Return every one of the following records word for word, with nothing added, dropped, or changed.

>>>

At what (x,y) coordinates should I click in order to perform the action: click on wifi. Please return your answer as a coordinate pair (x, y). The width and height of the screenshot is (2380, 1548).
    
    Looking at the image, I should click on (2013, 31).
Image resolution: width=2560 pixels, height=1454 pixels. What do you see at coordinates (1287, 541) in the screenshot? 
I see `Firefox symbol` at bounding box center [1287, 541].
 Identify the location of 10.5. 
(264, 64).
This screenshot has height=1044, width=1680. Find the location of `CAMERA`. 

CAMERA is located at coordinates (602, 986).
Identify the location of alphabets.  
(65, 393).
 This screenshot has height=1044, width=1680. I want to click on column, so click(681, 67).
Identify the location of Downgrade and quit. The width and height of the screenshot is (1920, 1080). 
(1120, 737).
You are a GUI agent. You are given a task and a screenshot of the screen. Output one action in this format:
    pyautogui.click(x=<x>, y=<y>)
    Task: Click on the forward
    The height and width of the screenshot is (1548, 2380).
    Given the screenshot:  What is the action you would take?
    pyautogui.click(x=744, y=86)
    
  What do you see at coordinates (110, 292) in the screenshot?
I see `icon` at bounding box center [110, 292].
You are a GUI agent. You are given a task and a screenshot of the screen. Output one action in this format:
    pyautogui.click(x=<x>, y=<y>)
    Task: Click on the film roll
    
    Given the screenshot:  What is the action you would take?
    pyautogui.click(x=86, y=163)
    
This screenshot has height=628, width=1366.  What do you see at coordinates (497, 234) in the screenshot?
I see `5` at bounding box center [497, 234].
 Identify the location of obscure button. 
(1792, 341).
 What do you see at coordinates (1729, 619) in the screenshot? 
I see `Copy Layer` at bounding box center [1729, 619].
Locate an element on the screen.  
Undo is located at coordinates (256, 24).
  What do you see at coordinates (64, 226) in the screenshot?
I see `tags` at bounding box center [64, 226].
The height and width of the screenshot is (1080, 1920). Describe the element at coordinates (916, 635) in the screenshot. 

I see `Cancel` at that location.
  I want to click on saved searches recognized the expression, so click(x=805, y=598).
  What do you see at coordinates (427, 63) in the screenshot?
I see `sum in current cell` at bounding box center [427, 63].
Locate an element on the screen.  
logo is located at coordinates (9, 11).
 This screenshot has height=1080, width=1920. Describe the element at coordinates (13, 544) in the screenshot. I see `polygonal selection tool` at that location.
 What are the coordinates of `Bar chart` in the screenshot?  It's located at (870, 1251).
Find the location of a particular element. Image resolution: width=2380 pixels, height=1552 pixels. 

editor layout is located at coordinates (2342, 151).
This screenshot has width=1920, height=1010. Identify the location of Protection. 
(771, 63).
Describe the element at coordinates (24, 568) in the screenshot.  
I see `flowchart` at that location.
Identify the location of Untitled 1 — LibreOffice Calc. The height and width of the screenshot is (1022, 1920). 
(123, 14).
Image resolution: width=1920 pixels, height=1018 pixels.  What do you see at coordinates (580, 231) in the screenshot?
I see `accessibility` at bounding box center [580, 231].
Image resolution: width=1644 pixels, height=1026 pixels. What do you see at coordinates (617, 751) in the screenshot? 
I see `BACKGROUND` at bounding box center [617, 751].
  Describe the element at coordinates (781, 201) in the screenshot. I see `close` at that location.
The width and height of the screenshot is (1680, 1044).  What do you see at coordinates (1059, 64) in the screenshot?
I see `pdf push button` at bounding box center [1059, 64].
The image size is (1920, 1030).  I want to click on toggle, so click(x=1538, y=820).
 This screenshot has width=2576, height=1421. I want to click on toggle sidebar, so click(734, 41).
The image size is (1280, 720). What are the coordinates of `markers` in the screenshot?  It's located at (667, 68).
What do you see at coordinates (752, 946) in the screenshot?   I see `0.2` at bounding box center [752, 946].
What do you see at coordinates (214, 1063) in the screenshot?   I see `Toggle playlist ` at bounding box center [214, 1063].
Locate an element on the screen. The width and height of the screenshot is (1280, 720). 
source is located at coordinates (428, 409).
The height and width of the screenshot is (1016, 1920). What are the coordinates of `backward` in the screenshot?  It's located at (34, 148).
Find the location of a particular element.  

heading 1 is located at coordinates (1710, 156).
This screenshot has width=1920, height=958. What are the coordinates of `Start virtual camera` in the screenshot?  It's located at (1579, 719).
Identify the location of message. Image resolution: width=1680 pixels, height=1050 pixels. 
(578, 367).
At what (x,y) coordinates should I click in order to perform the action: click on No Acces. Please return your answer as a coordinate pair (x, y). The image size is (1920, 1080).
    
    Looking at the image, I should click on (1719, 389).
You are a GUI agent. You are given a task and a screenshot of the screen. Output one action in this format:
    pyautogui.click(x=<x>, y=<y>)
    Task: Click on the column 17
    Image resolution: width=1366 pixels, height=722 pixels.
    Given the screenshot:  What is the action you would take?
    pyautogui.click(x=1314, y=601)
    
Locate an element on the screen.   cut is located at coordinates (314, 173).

<<<

▶ **Solution for this exercise**
At what (x,y) coordinates should I click in order to perform the action: click on wifi. Please return your answer as a coordinate pair (x, y). The width and height of the screenshot is (2380, 1548).
    
    Looking at the image, I should click on (2013, 31).
Image resolution: width=2560 pixels, height=1454 pixels. What do you see at coordinates (1287, 541) in the screenshot? 
I see `Firefox symbol` at bounding box center [1287, 541].
 Identify the location of 10.5. 
(264, 64).
This screenshot has height=1044, width=1680. Find the location of `CAMERA`. 

CAMERA is located at coordinates (602, 986).
Identify the location of alphabets.  
(65, 393).
 This screenshot has height=1044, width=1680. I want to click on column, so click(681, 67).
Identify the location of Downgrade and quit. The width and height of the screenshot is (1920, 1080). 
(1120, 737).
You are a GUI agent. You are given a task and a screenshot of the screen. Output one action in this format:
    pyautogui.click(x=<x>, y=<y>)
    Task: Click on the forward
    The height and width of the screenshot is (1548, 2380).
    Given the screenshot:  What is the action you would take?
    pyautogui.click(x=744, y=86)
    
  What do you see at coordinates (110, 292) in the screenshot?
I see `icon` at bounding box center [110, 292].
You are a GUI agent. You are given a task and a screenshot of the screen. Output one action in this format:
    pyautogui.click(x=<x>, y=<y>)
    Task: Click on the film roll
    
    Given the screenshot:  What is the action you would take?
    pyautogui.click(x=86, y=163)
    
This screenshot has height=628, width=1366.  What do you see at coordinates (497, 234) in the screenshot?
I see `5` at bounding box center [497, 234].
 Identify the location of obscure button. 
(1792, 341).
 What do you see at coordinates (1729, 619) in the screenshot? 
I see `Copy Layer` at bounding box center [1729, 619].
Locate an element on the screen.  
Undo is located at coordinates (256, 24).
  What do you see at coordinates (64, 226) in the screenshot?
I see `tags` at bounding box center [64, 226].
The height and width of the screenshot is (1080, 1920). Describe the element at coordinates (916, 635) in the screenshot. 

I see `Cancel` at that location.
  I want to click on saved searches recognized the expression, so click(x=805, y=598).
  What do you see at coordinates (427, 63) in the screenshot?
I see `sum in current cell` at bounding box center [427, 63].
Locate an element on the screen.  
logo is located at coordinates (9, 11).
 This screenshot has height=1080, width=1920. Describe the element at coordinates (13, 544) in the screenshot. I see `polygonal selection tool` at that location.
 What are the coordinates of `Bar chart` in the screenshot?  It's located at (870, 1251).
Find the location of a particular element. Image resolution: width=2380 pixels, height=1552 pixels. 

editor layout is located at coordinates (2342, 151).
This screenshot has width=1920, height=1010. Identify the location of Protection. 
(771, 63).
Describe the element at coordinates (24, 568) in the screenshot.  
I see `flowchart` at that location.
Identify the location of Untitled 1 — LibreOffice Calc. The height and width of the screenshot is (1022, 1920). 
(123, 14).
Image resolution: width=1920 pixels, height=1018 pixels.  What do you see at coordinates (580, 231) in the screenshot?
I see `accessibility` at bounding box center [580, 231].
Image resolution: width=1644 pixels, height=1026 pixels. What do you see at coordinates (617, 751) in the screenshot? 
I see `BACKGROUND` at bounding box center [617, 751].
  Describe the element at coordinates (781, 201) in the screenshot. I see `close` at that location.
The width and height of the screenshot is (1680, 1044).  What do you see at coordinates (1059, 64) in the screenshot?
I see `pdf push button` at bounding box center [1059, 64].
The image size is (1920, 1030).  I want to click on toggle, so click(x=1538, y=820).
 This screenshot has width=2576, height=1421. I want to click on toggle sidebar, so click(734, 41).
The image size is (1280, 720). What are the coordinates of `markers` in the screenshot?  It's located at (667, 68).
What do you see at coordinates (752, 946) in the screenshot?   I see `0.2` at bounding box center [752, 946].
What do you see at coordinates (214, 1063) in the screenshot?   I see `Toggle playlist ` at bounding box center [214, 1063].
Locate an element on the screen. The width and height of the screenshot is (1280, 720). 
source is located at coordinates (428, 409).
The height and width of the screenshot is (1016, 1920). What are the coordinates of `backward` in the screenshot?  It's located at (34, 148).
Find the location of a particular element.  

heading 1 is located at coordinates (1710, 156).
This screenshot has width=1920, height=958. What are the coordinates of `Start virtual camera` in the screenshot?  It's located at (1579, 719).
Identify the location of message. Image resolution: width=1680 pixels, height=1050 pixels. 
(578, 367).
At what (x,y) coordinates should I click in order to perform the action: click on No Acces. Please return your answer as a coordinate pair (x, y). The image size is (1920, 1080).
    
    Looking at the image, I should click on (1719, 389).
You are a GUI agent. You are given a task and a screenshot of the screen. Output one action in this format:
    pyautogui.click(x=<x>, y=<y>)
    Task: Click on the column 17
    Image resolution: width=1366 pixels, height=722 pixels.
    Given the screenshot:  What is the action you would take?
    pyautogui.click(x=1314, y=601)
    
Locate an element on the screen.   cut is located at coordinates (314, 173).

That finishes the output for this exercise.